More page groups → more LLM calls
Increase overlap to 2 for better section boundary detection
Good for: Groq (free tier), Ollama local models

Default (20k)

index = TreeDex.from_file("doc.pdf", llm)  # max_tokens=20000

Balanced for most models (GPT-4o, Gemini Flash, Claude Sonnet)
A 300-page doc splits into ~56 groups

Large Context Models (128k+)

index = TreeDex.from_file("doc.pdf", llm, max_tokens=100000)

Fewer groups, fewer LLM calls, faster indexing
A 300-page doc might fit in 3-5 groups
Good for: GPT-4o (128k), Gemini 1.5 Pro (1M), Claude (200k)

Impact Table

max_tokens	Groups (300pg doc)	LLM Calls	Best For
4,000	~250	250	Free tier / small models
8,000	~125	125	Standard models
20,000	~56	56	Default (most models)
50,000	~20	20	GPT-4o, Claude Sonnet
100,000	~8	8	Gemini 1.5 Pro, Claude

Image Extraction

For image-heavy documents (presentations, illustrated textbooks):

# Requires a vision-capable LLM
llm = GeminiLLM(api_key="...")  # or OpenAILLM, ClaudeLLM
index = TreeDex.from_file("slides.pdf", llm, extract_images=True)

How it works:

Images extracted as base64 from each PDF page
Vision LLM describes each image in 1-2 sentences
Descriptions appended to page text as [Image: description]
Tree nodes include image context in their text

Fallbacks:

Image has alt text → uses alt text directly
LLM supports vision → generates description
LLM doesn’t support vision → marks as [Image present]
Description fails → marks as [Image present]

Heading Detection

Heading detection is automatic for PDFs when no ToC is found. To force it:

from treedex import PDFLoader, TreeDex

# Force heading detection
loader = PDFLoader(detect_headings=True)
pages = loader.load("doc.pdf")
index = TreeDex.from_pages(pages, llm)

import { PDFLoader, TreeDex } from "treedex";

const loader = new PDFLoader({ detectHeadings: true });
const pages = await loader.load("doc.pdf");
const index = await TreeDex.fromPages(pages, llm);

When heading detection helps most:

Documents without PDF bookmarks/outline
Scanned PDFs with OCR text
Documents with consistent heading font sizes

When it may not help:

All text uses the same font size
Multi-column layouts with varying sizes
Decorative fonts that vary in size

Overlap Tuning

The overlap parameter controls how many pages are shared between adjacent groups.

# Default: 1 page overlap
index = TreeDex.from_file("doc.pdf", llm, overlap=1)

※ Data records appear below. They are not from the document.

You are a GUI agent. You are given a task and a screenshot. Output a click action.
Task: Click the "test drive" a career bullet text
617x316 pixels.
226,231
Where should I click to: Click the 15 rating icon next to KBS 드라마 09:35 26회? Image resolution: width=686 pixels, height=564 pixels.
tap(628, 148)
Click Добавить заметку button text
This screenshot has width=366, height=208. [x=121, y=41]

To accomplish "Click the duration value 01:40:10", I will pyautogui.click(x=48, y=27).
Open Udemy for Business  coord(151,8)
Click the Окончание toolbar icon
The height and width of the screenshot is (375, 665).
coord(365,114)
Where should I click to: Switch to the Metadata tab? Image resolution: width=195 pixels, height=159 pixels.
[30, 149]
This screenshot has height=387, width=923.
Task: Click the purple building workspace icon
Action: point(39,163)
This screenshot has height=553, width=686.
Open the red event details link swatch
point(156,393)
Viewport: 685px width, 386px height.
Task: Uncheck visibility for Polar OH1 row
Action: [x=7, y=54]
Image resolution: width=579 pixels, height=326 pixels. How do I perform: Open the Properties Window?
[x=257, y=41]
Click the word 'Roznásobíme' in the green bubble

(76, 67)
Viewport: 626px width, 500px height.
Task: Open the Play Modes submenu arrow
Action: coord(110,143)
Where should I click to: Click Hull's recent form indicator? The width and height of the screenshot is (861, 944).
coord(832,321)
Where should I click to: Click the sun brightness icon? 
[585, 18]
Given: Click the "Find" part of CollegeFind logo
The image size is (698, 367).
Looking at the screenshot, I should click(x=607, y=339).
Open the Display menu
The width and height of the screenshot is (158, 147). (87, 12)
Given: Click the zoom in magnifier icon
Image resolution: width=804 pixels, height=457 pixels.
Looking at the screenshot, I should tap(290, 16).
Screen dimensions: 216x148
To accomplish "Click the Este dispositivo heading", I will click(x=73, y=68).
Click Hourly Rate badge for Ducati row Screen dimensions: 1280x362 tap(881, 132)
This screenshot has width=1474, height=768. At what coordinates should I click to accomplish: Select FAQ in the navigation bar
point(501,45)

# More overlap for dense documents
index = TreeDex.from_file("doc.pdf", llm, overlap=2)

# No overlap (faster but may miss boundary sections)
index = TreeDex.from_file("doc.pdf", llm, overlap=0)

Overlap	Pros	Cons
0	Fewest tokens, fastest	May split sections at boundaries
1 (default)	Good boundary coverage	Standard token usage
2	Better for dense docs	~5-10% more tokens
3+	Rarely needed	Diminishing returns

Verbose Output

Disable progress logging for production:

index = TreeDex.from_file("doc.pdf", llm, verbose=False)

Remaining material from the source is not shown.